Di sisi lain, Link kembali ke ruang utama di lantai atas. Dia melihat Celine meringkuk di kursi panjang, seperti biasa, membolak-balik buku tentang mitos. Ini adalah hobi favorit Celine.

Mendengar suara, dia berbalik. Dia tersenyum manis ketika melihat Link. “Kupikir kau akan bermalam di ruang sihir.”

Link terkekeh. “Tentu saja tidak. Aku hanya pergi meminta Alloa untuk membantuku mendesain beberapa peralatan.”

“Huh, kau terus menyuruhnya melakukan pekerjaan yang melelahkan,” kata Celine dengan santai. Dia menutup bukunya dan mengendus.Lalu dia berdiri dan berkata, “Kamu berbau darah. Aku akan menyiapkan air panas untukmu.”

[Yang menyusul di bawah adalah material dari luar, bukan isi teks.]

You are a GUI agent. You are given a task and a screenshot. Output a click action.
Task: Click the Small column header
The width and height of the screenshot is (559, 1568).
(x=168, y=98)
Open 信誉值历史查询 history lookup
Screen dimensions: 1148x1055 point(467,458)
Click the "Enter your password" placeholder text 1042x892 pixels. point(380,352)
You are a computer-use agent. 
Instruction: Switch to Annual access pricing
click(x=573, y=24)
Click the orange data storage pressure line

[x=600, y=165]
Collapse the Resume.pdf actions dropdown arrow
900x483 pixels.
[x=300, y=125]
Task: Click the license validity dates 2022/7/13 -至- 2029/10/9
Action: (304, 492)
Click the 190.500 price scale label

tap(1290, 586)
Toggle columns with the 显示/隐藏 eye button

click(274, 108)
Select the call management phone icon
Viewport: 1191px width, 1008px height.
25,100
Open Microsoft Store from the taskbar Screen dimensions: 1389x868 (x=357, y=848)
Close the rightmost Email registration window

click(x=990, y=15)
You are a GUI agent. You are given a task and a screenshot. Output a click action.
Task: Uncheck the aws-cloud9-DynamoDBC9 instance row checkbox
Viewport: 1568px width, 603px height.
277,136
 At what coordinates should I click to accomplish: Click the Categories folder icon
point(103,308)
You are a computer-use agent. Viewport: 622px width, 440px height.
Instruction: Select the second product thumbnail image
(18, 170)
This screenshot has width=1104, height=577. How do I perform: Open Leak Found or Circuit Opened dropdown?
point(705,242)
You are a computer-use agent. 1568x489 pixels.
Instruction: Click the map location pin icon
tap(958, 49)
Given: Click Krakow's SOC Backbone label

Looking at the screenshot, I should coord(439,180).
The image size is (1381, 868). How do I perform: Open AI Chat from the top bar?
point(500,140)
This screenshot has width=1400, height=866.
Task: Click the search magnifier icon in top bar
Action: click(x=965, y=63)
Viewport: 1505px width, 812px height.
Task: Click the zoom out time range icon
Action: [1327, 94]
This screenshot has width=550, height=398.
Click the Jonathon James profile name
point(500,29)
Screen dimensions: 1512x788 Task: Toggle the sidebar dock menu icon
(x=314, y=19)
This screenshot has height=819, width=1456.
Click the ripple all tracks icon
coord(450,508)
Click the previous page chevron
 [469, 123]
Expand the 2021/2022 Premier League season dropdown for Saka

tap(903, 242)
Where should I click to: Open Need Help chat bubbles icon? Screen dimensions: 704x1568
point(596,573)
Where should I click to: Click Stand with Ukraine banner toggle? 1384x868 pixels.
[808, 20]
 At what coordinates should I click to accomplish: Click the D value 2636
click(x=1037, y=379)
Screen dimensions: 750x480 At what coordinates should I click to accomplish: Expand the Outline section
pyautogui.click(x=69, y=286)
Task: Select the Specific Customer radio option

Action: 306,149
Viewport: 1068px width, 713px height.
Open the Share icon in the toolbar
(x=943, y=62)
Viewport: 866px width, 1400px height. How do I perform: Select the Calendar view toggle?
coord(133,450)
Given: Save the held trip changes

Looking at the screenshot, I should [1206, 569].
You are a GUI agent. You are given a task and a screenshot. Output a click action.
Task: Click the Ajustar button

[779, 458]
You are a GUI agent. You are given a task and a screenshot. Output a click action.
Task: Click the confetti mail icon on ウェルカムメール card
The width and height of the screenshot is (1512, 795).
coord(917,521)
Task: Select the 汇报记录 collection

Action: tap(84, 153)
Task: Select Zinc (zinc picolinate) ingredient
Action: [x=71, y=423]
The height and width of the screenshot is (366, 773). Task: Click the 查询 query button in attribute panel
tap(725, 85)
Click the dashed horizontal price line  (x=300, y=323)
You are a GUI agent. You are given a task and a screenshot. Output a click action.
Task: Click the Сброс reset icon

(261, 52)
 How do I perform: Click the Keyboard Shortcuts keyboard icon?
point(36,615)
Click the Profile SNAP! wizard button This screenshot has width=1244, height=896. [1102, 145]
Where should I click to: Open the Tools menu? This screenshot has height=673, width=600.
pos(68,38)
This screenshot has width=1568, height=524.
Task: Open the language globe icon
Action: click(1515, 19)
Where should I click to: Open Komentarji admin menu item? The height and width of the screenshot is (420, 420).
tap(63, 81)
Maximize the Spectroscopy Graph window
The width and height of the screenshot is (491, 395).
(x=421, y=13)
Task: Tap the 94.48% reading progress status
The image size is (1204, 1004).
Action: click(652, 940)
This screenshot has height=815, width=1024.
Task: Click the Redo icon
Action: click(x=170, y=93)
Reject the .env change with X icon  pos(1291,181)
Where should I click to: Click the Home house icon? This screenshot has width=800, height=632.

“Baiklah.” Link mengangguk. Dia tahu Celine tahu segalanya tetapi tidak mau mengatakan apa pun.

Ketika air sudah siap, Link mandi dan mengenakan piyama yang nyaman. Dia duduk di samping meja dan mengeluarkan selembar kertas besar untuk mulai menggambar draf.

Celine duduk di sampingnya, tetapi dia tidak mengerti dan cepat merasa lelah. Link merasakan beban di pundaknya. Dia menoleh dan melihat Celine tertidur.

Gadis bodoh. Link tersenyum. Dia menggunakan Tangan Penyihir untuk menyesuaikan postur Celine dan membuatnya tidur di kursi panjang dengan kepalanya di pangkuannya. Kemudian dia melanjutkan menggambar.

Malam berlalu dengan cepat.

Sekitar pagi, Link hampir selesai. Saat dia sibuk, ada gerakan di kakinya. Celine sudah bangun.

“Kau masih bekerja?” Dia menguap.

“Aku hampir selesai.”

“Aku akan membuat sarapan untukmu.”

“Baiklah.” Link mengangguk. Dia melanjutkan menggambar, dan ketika sarapan lezat dihidangkan, dia pada dasarnya sudah selesai. Dia menyimpan kertas itu dan makan bersama Celine.

Mereka memulai dengan makan dengan benar. Namun kemudian Celine meminum susu kambing dan mendekat untuk memberi makan Link dengan mulutnya. Melihat bibirnya yang merah muda dan lembut, Link merasakan sesuatu bergejolak di dalam dirinya. Terjadi gerakan cepat dan Celine, yang baru bangun tidur, kelelahan karena Link dan kembali tidur.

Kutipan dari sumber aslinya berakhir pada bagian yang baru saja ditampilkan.